Тем временем болезнь Принца усиливалась, и хотя она была очень тяжелой, все же не повела к роковому исходу, как это случилось с г-ном де Шавиньи, который в происшедшем между ними крайне резком объяснении заразился от Принца горячкой и по истечении немногих дней умер. Его злоключения, однако, не окончились вместе с жизнью, и смерть, которая должна класть предел всякой злобе, оживила ее, казалось, в его врагах. Ему вменили в вину едва ли не все, какие только можно представить себе, преступления, его обвинили даже в том, что за спиной Принца он выслушал предложения, сделанные ему двором через аббата Фуке, и пообещал склонить Принца пойти на уступки в тех пунктах, от которых тот никоим образом не должен был отступаться.

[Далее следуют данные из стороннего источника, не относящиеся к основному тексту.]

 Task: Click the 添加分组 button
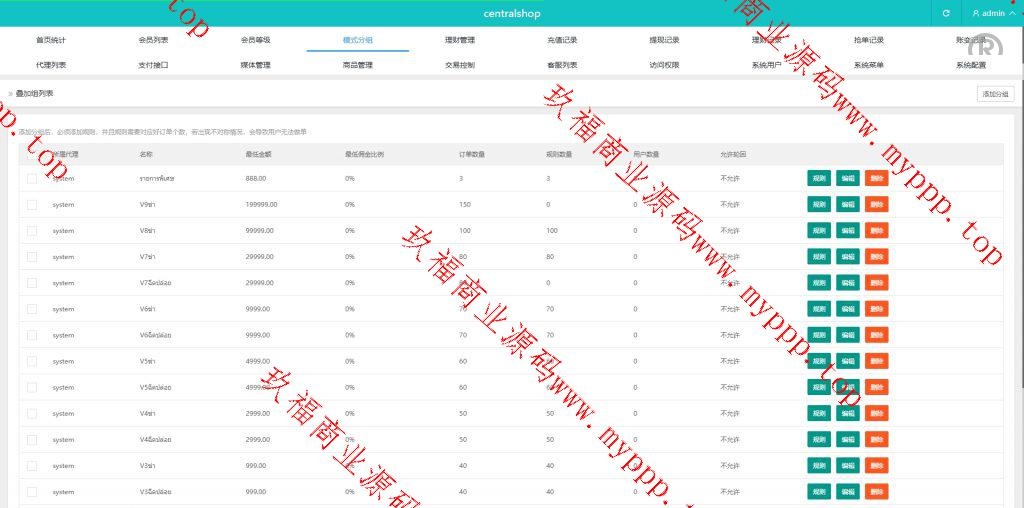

А между тем достоверно известно, что г-н де Шавиньи свиделся с аббатом Фуке по распоряжению самого Принца, Пустили по рукам и списки с перехваченного письма аббата Фуке, в котором тот сообщал двору, что Гула намеревается убедить Месье отделиться от Принца, если тот не примет предлагаемые ему условия мира, а поскольку Гула находился в полнейшей зависимости от г-на де Шавиньи, то и на последнего пало подозрение в том, что он был причастен к этим переговорам и одновременно предавал Принца и двору, и герцогу Орлеанскому.